• [Your task]
In the listing below, starting at the line containing "Screen dimensions: 819x1456" and ending at the line containing "(x=153, y=121)", replace "calendar picker" with "date picker" and reproduce those lines with every other part unchanged. Leave the pictures out of your output.

• [Supplied material]
---

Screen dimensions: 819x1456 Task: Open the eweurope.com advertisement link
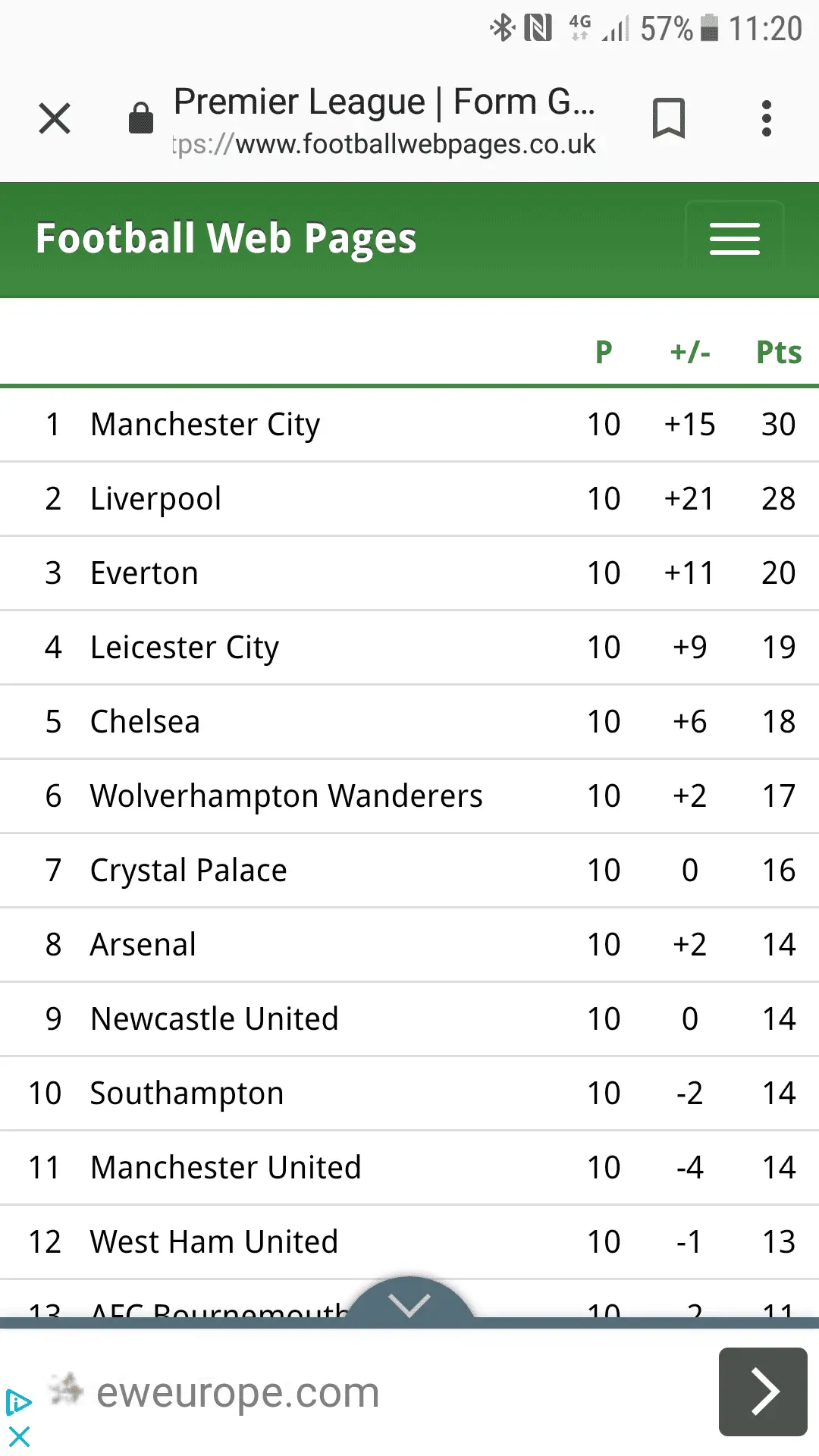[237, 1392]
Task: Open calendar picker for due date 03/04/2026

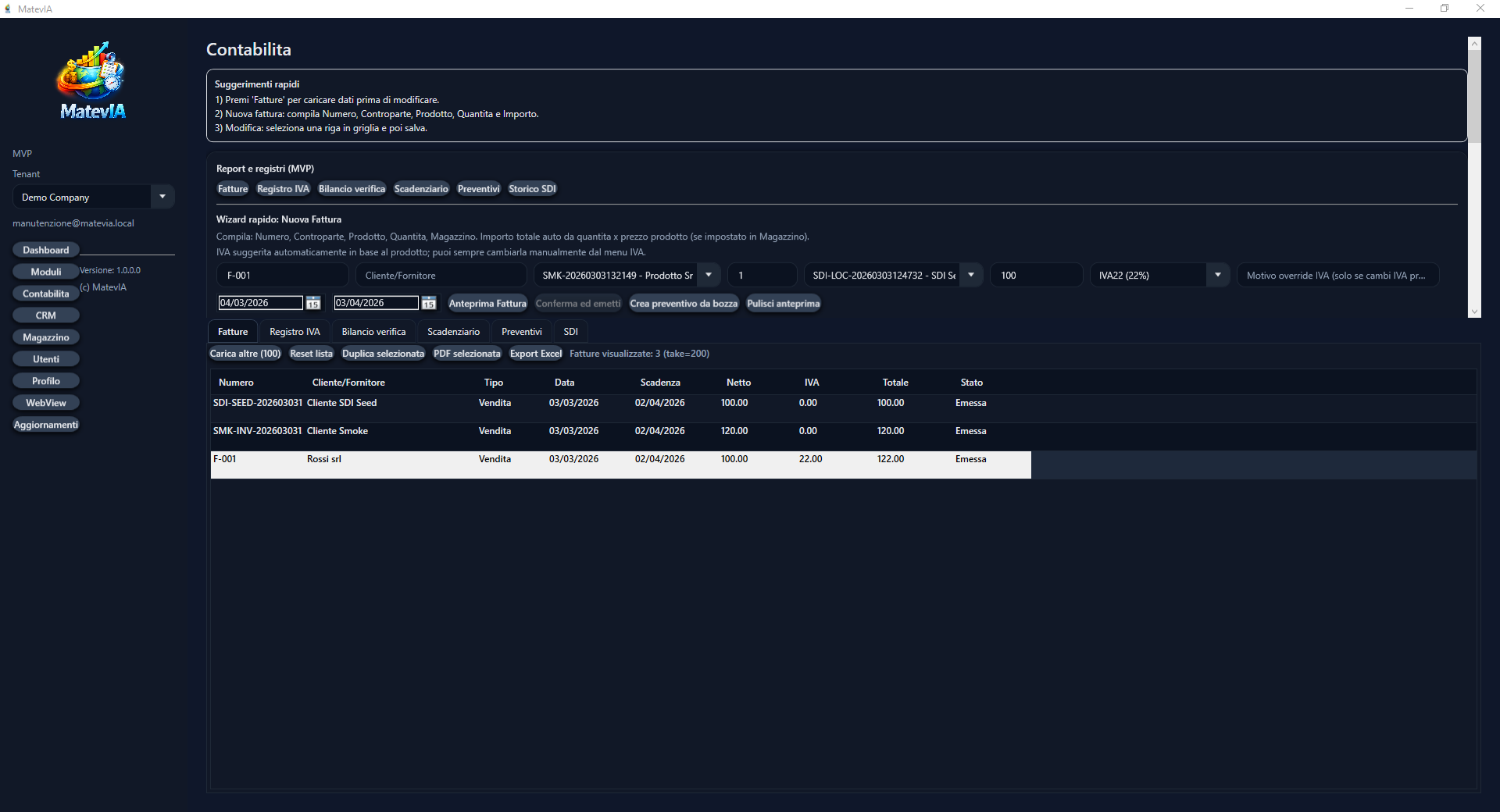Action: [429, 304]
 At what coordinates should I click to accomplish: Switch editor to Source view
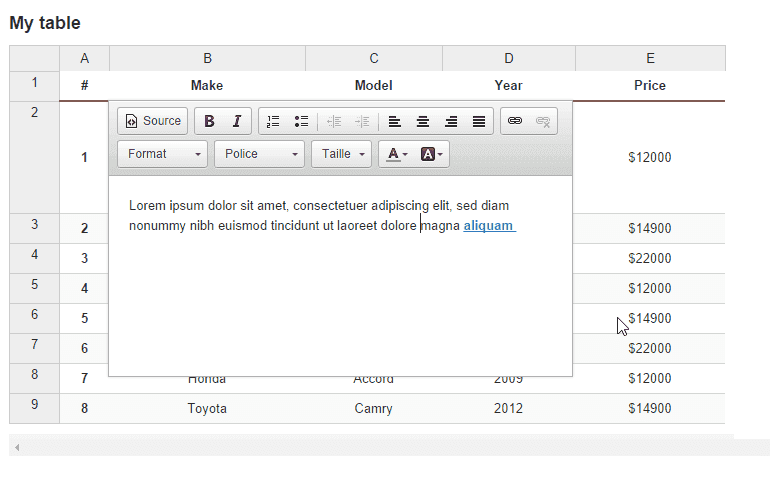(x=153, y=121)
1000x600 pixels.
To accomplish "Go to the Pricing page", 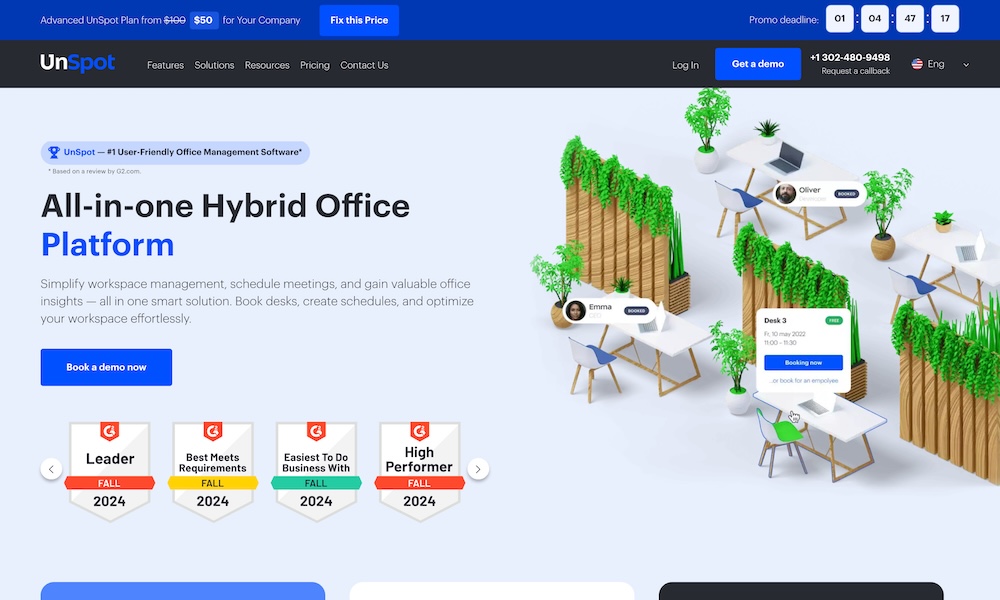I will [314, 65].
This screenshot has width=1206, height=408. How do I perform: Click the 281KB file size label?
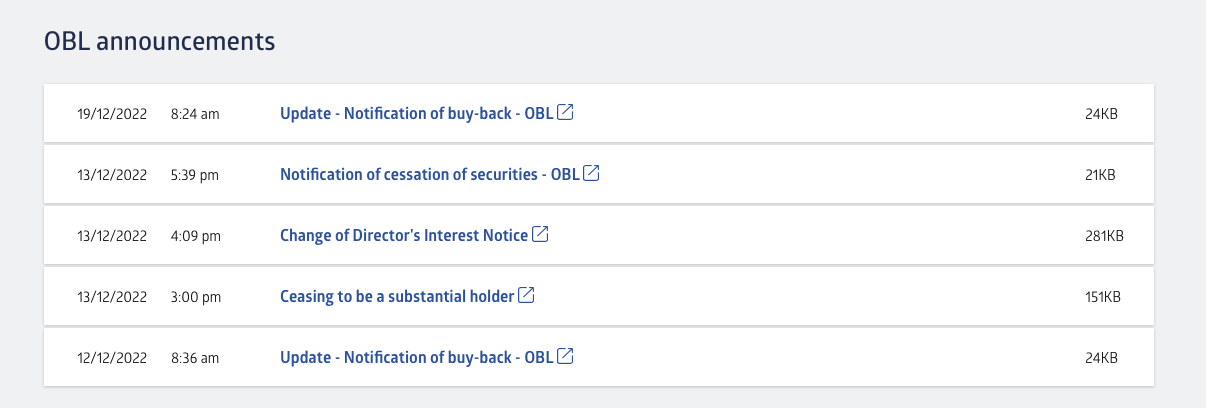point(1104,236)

---

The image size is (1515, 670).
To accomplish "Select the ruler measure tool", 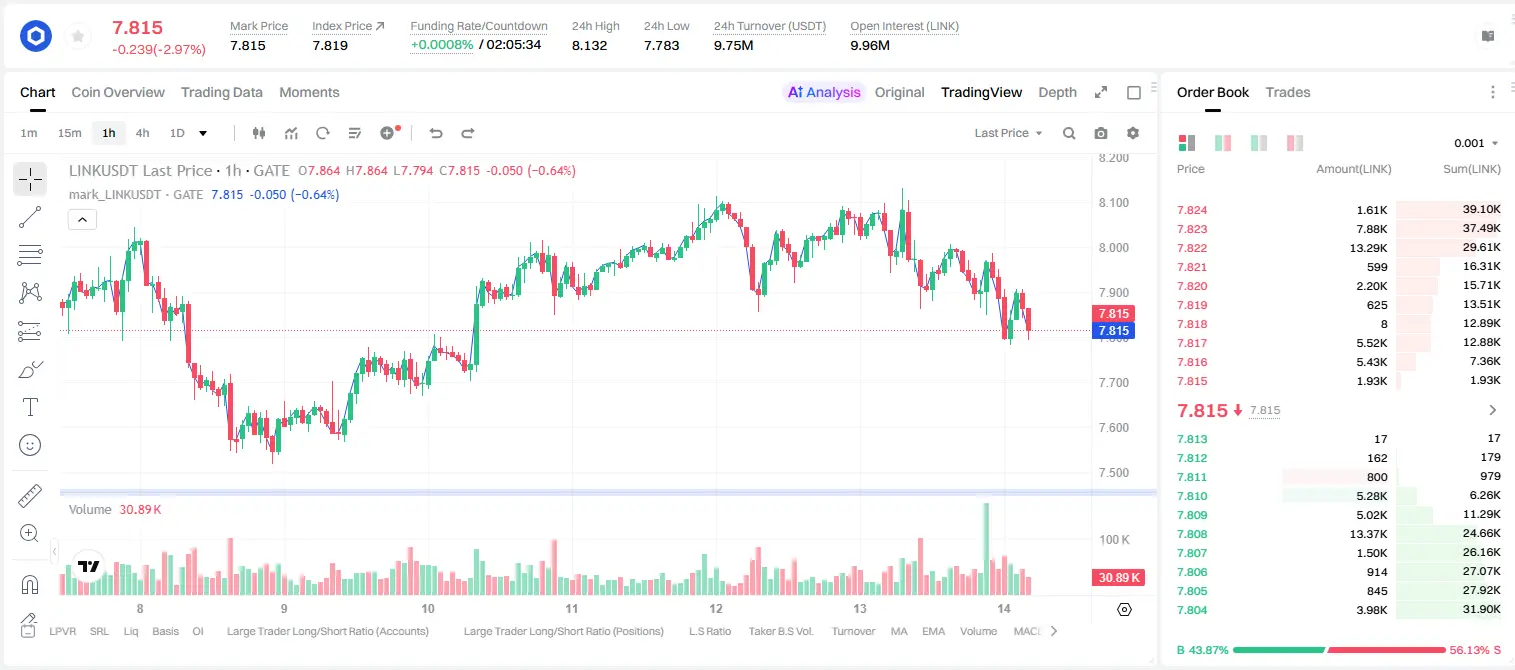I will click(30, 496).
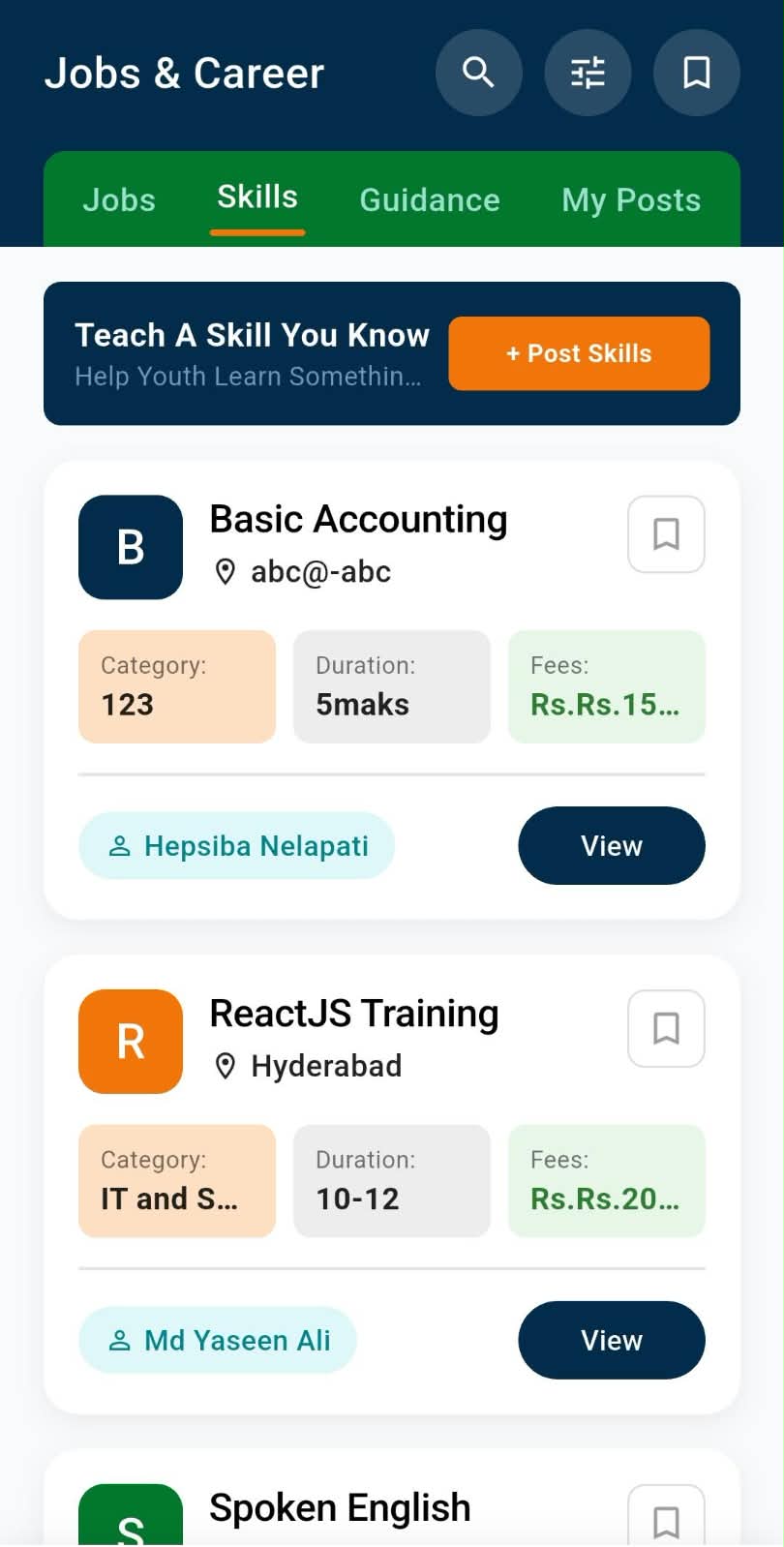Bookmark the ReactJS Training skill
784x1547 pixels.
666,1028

---

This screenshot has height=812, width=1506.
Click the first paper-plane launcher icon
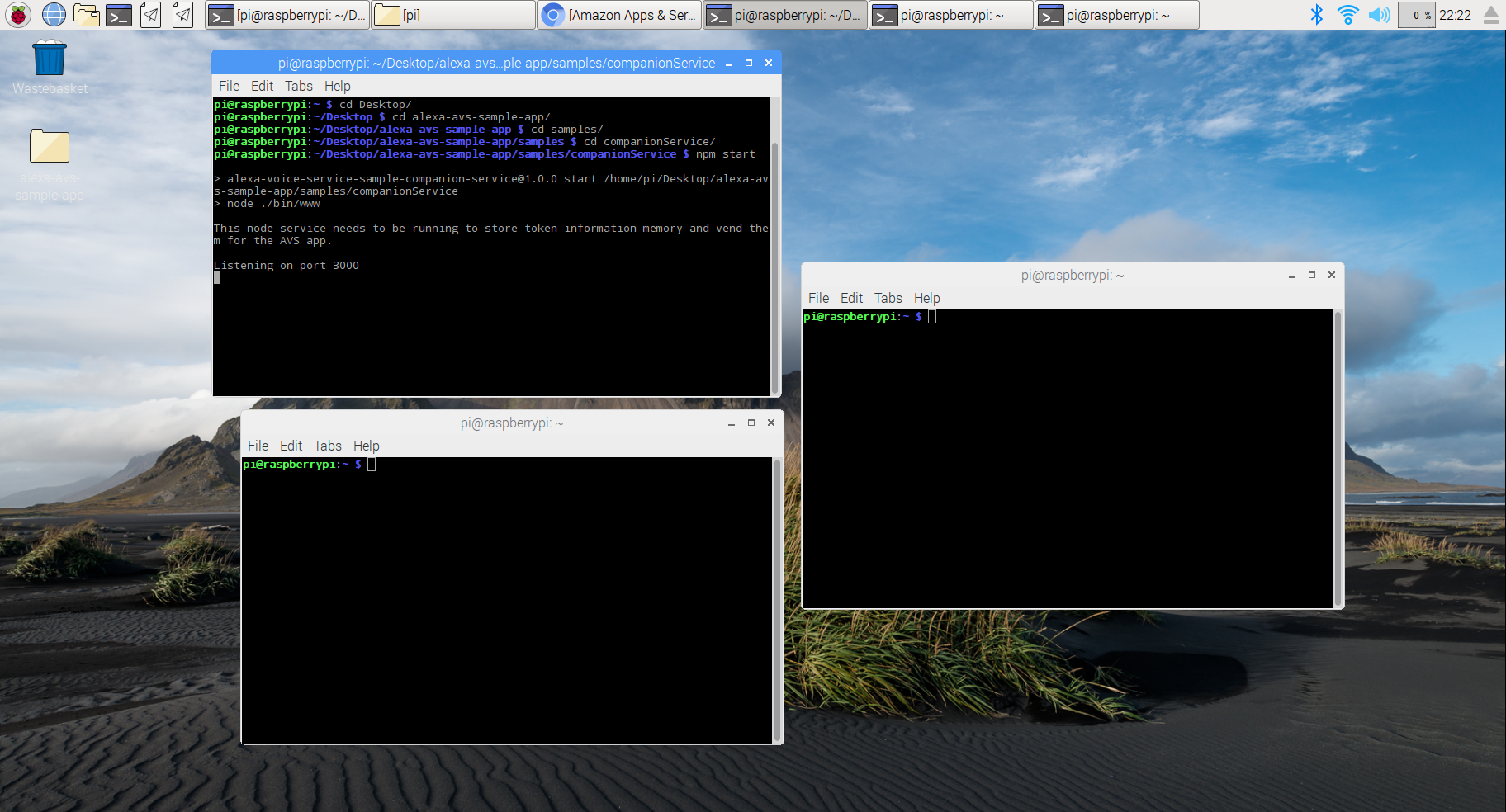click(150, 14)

---

• [Finished exercise]
Screen dimensions: 819x1456 Task: Open the eweurope.com advertisement link
[237, 1392]
Task: Open date picker for due date 03/04/2026

Action: [429, 304]
 At what coordinates should I click to accomplish: Switch editor to Source view
(x=153, y=121)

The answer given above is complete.